Net Gains: Trawler John Pennisi says the new catch-share program will benefit his family’s four Monterey-based trawlers, along with one operation run by an Oregon fisherman in Moss Landing.

Net Gains: Trawler John Pennisi says the new catch-share program will benefit his family’s four Monterey-based trawlers, along with one operation run by an Oregon fisherman in Moss Landing. Nic Coury

Common Cause Nets a Fishing Solution

New federal catch-share program aims to cut groundfish bycatch.

The floating bodies of rock cod stretch into the sea like a red pier—some 90,000 pounds of bycatch, by trawler John Pennisi’s estimate.

The fisherman shakes his head as he looks at the photograph, part of a family fishing album beginning with a 1910 picture of his grandpa, whose wooden trawler still bobs on the harbor outside the family’s Royal Seafood warehouse on Monterey’s commercial wharf.

“Under our old management system, we had to just dump ‘em,” Pennisi says, referring to federal trip-limit rules that limited his catch to about 1,200 pounds of red rock cod every two months, forcing him to shovel the dead excess overboard. “We were like, ‘This is immoral.’”

A new National Marine Fisheries Service policy, which takes effect in January, replaces the trip-limit system with one based on individual transferable quotas, also known as catch shares. Under the new policy, fishermen are allotted trawling quotas based on their historical groundfish harvest. The quotas are good for an entire year instead of in two-month windows, and fishermen can sell their shares to one another.

“It’s gonna be much more cooperative now,” says Pennisi, who claims the biggest catch share on the West Coast.

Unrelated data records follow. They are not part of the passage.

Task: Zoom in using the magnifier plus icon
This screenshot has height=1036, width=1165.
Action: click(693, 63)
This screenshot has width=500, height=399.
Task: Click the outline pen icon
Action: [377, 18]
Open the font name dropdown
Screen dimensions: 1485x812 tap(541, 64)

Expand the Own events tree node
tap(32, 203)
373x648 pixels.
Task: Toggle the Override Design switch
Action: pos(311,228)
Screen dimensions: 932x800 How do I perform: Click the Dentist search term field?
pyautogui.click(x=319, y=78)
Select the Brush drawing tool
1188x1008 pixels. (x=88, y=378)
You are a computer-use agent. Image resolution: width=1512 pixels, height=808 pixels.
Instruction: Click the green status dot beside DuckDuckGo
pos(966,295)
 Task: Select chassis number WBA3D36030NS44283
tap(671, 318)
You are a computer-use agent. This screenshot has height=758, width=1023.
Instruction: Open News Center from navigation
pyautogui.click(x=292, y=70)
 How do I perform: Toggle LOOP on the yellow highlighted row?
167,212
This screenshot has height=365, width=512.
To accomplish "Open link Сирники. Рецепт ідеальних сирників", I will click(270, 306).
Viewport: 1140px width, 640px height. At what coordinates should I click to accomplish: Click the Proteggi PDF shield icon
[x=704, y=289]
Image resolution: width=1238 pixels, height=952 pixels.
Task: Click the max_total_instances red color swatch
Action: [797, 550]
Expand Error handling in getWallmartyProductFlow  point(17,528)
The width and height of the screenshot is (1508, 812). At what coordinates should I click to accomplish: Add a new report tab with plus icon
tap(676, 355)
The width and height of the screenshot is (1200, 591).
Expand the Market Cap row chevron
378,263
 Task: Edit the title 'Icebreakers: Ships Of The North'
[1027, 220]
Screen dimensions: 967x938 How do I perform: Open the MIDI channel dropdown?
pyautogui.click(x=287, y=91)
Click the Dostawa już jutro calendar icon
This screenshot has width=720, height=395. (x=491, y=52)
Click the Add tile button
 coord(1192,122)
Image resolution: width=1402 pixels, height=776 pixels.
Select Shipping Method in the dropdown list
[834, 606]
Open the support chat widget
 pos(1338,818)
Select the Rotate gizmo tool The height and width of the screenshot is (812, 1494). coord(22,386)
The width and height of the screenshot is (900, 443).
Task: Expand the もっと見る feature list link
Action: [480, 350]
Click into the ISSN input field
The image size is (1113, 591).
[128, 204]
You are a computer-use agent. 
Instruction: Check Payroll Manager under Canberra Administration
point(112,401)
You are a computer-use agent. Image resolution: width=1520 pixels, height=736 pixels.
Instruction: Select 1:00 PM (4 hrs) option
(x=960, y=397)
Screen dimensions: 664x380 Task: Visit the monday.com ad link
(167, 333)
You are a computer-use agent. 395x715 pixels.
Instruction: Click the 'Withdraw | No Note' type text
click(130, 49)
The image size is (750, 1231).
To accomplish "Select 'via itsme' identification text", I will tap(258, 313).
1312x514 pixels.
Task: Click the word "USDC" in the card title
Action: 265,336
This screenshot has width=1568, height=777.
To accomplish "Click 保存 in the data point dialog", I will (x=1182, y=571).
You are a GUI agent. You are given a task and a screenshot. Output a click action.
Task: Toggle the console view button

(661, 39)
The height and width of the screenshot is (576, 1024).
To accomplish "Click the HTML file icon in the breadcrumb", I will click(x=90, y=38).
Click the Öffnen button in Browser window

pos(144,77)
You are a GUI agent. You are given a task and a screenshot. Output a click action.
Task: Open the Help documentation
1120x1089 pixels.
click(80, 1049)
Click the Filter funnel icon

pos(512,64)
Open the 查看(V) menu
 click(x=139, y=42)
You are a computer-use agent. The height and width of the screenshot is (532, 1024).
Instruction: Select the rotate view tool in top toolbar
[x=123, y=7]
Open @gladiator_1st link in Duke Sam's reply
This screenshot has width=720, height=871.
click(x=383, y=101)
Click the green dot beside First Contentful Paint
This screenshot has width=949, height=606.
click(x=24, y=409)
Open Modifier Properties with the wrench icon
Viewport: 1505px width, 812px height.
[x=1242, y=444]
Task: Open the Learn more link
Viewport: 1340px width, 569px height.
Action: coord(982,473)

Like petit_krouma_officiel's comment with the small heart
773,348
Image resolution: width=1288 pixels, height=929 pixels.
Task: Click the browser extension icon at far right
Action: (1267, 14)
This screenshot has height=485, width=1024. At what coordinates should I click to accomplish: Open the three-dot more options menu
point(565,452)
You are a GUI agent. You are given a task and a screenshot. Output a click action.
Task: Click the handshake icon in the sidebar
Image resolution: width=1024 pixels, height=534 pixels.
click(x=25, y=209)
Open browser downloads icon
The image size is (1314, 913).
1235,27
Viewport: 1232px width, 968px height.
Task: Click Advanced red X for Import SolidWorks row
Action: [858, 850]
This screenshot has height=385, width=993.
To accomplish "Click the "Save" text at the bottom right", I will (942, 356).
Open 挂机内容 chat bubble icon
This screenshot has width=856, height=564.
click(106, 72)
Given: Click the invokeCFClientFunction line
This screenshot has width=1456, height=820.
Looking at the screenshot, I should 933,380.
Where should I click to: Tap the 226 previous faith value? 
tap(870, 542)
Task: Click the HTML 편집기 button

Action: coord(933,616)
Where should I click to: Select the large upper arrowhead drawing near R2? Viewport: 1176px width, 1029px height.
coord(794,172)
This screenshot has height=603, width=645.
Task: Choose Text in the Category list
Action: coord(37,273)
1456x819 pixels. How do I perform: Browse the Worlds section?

David Crabbe, a former Monterey Bay squid fisherman and member of the Pacific Fisheries Management Council, says fishermen initiated the program.

“Industry came to the council with the desire to make a drastic change, because the status quo was not working for them,” he says. “This was not driven by government.”

He notes that program isn’t intended to reduce the total amount of groundfish brought to market. Catch shares, like trip limits, are based on fish stock assessments—but the new approach allows the feds to better enforce harvest limits and monitor bycatch.

“This program gives fishermen more flexibility and empowers them, and it’s 100 percent accountable,” Crabbe says. “Excessive bycatch is diminished incredibly off of this program.”

Although the catch-share approach has its critics, it may be one of the few management solutions that appeals to both environmentalists and commercial fishermen, because reducing bycatch makes both environmental and economic sense.

Supporters of catch shares include the Environmental Defense Fund and The Nature Conservancy, along with the Fishermen’s Marketing Association and Midwater Trawlers Collective.

Monterey Bay Aquarium Vice President Mike Sutton is cautiously optimistic about the new program, which despite its acceptance by a spectrum of conservation and fishing groups has also faced criticism from both sides.

“[Some fishermen] worry catch shares will be the end of mom-and-pop fisheries, but there are safeguards that prevent the aggregation of quotas,” he says. “And traditionally, enviros think catch shares are privatizing a public resource—but it just gives people the right to use a certain share.”

The new approach, however, isn’t likely to upgrade trawled rockfish off the red list on the Aquarium’s Seafood Watch card, a pocket-sized reference guide to sustainable fish. While catch-share management may be an improvement over trip limits, Sutton says, it still doesn’t change the facts that rockfish stocks are still recovering from past overfishing and trawling tears up the sea floor.

“If a fishery is depleted and it’s using destructive gear,” he says, “it may not matter that it’s managed better.”